- _Problem to work on_
Retype the lines from the one containing "Where should I" through the last line of the entries below, exactly and in full, omitting every image.

○ ○ ○

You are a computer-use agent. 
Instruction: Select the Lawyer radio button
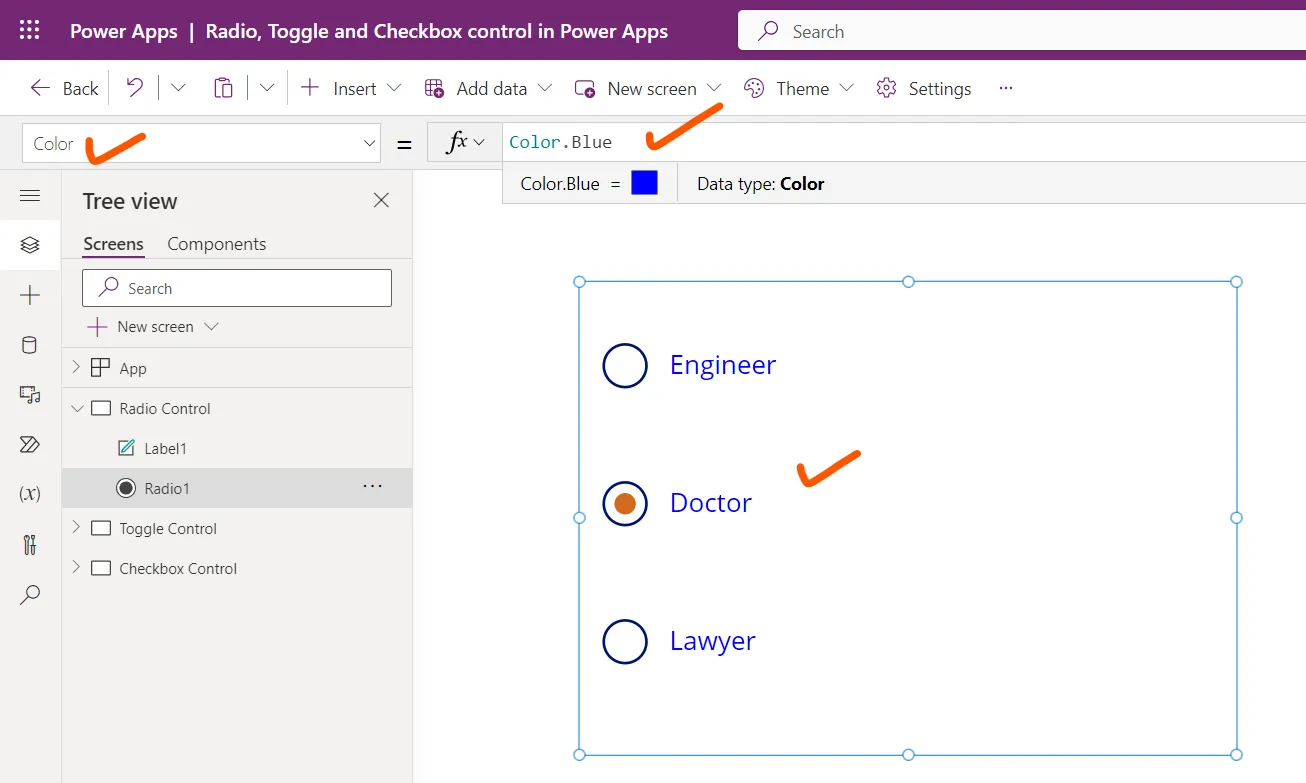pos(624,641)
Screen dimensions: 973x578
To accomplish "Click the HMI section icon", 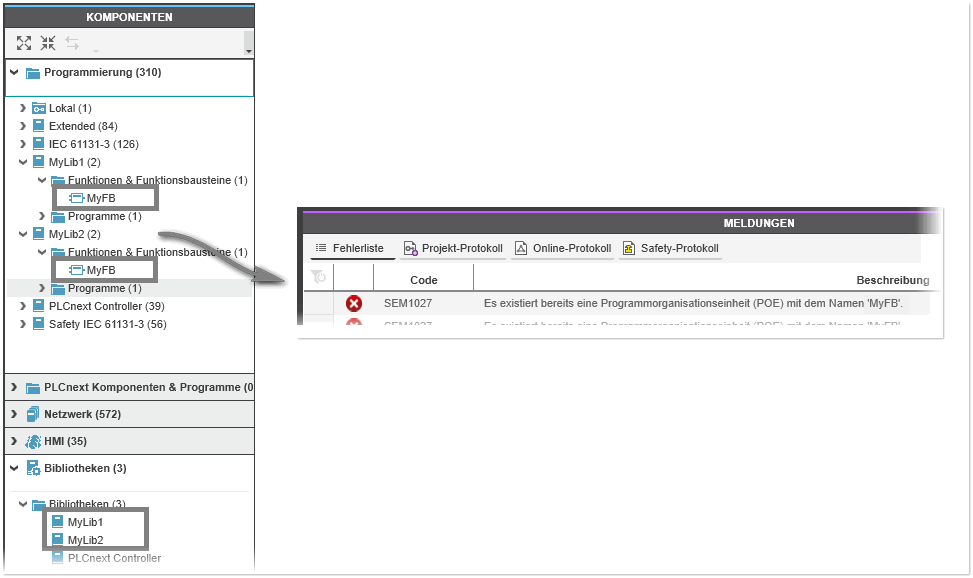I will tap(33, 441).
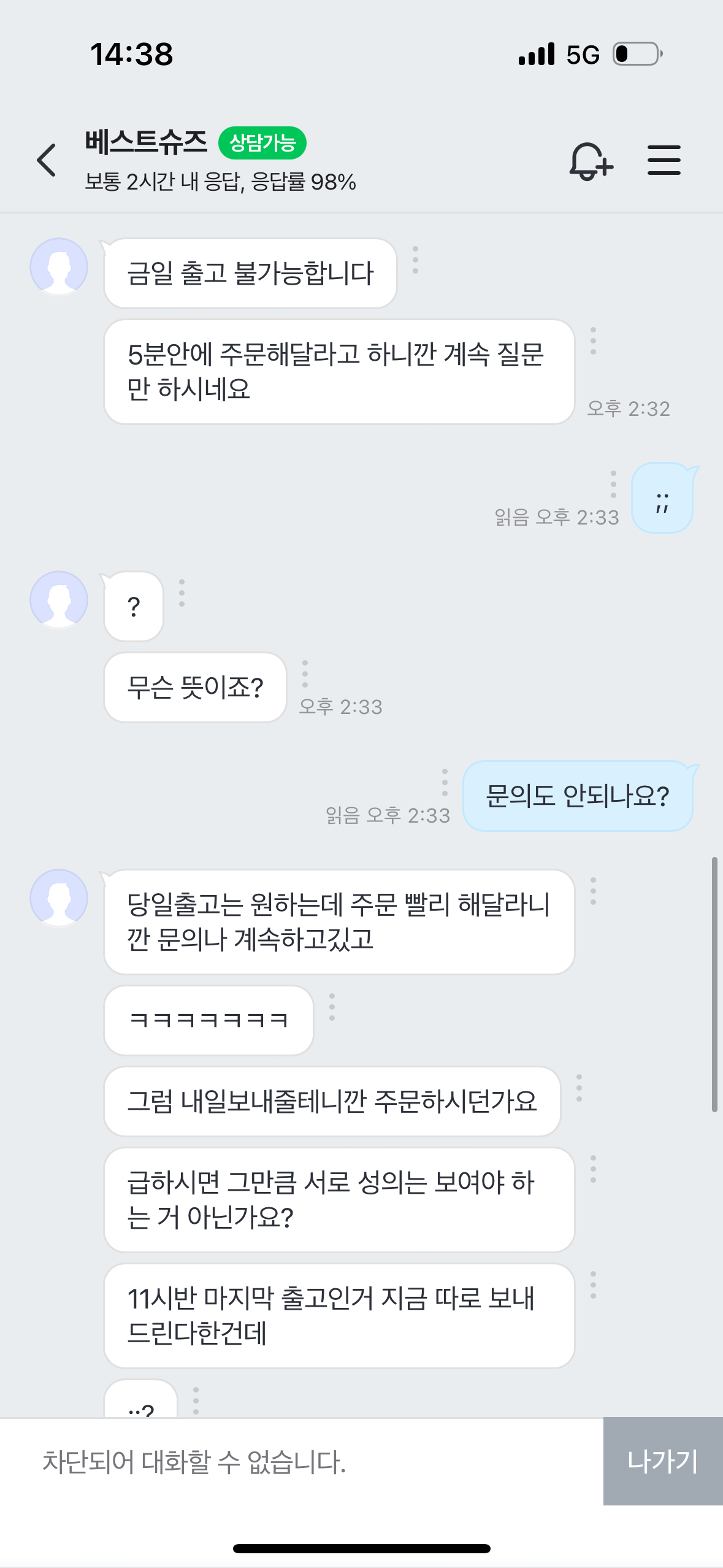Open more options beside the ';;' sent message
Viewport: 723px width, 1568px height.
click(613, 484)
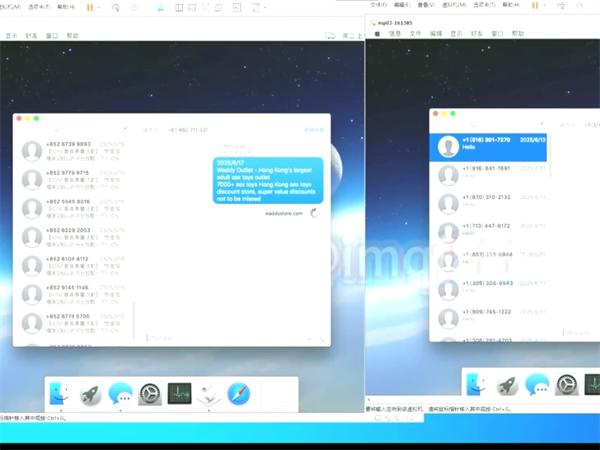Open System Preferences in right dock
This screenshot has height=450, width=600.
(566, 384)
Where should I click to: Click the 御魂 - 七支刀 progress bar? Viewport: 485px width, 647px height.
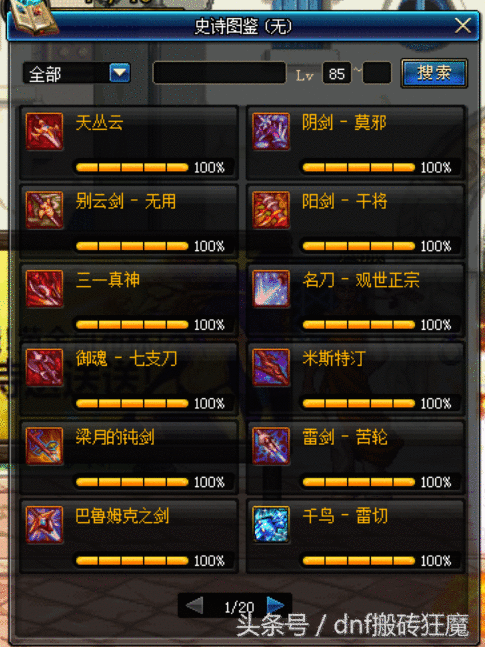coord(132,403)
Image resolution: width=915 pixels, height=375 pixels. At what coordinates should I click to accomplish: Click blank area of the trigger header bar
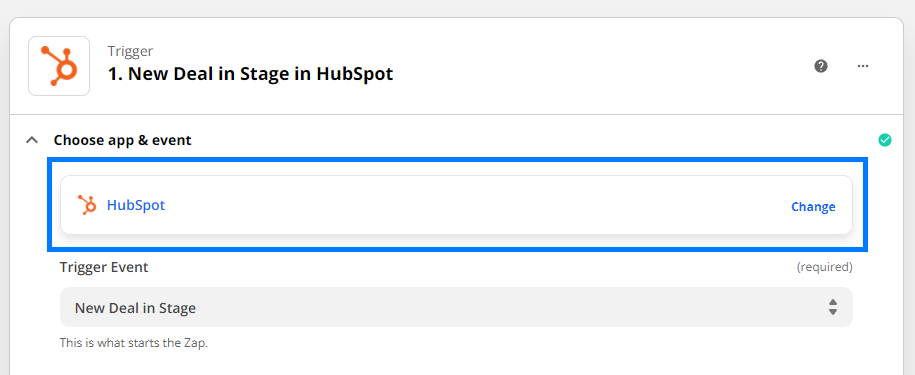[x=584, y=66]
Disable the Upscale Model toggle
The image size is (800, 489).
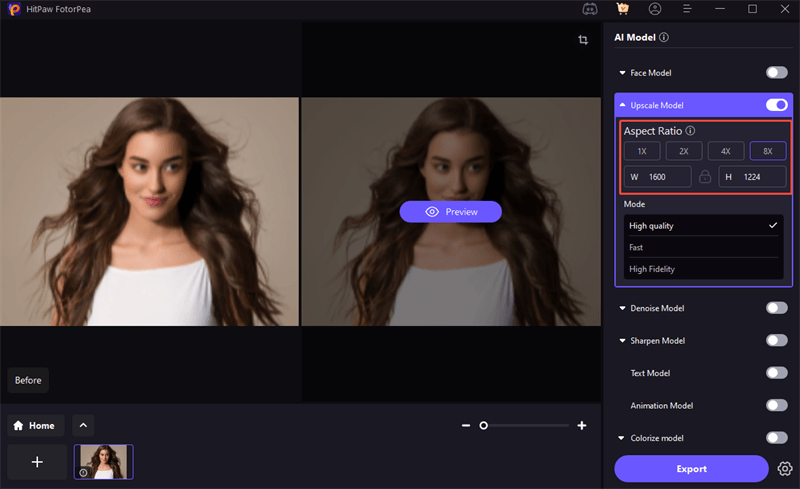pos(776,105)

○ ○ ○

- _Solution to the exercise_
Where should I click to: Click the 御魂 - 七支刀 progress bar? Viewport: 485px width, 647px height.
coord(132,403)
Image resolution: width=915 pixels, height=375 pixels. At what coordinates should I click to accomplish: Click blank area of the trigger header bar
[x=584, y=66]
Disable the Upscale Model toggle
The image size is (800, 489).
pos(776,105)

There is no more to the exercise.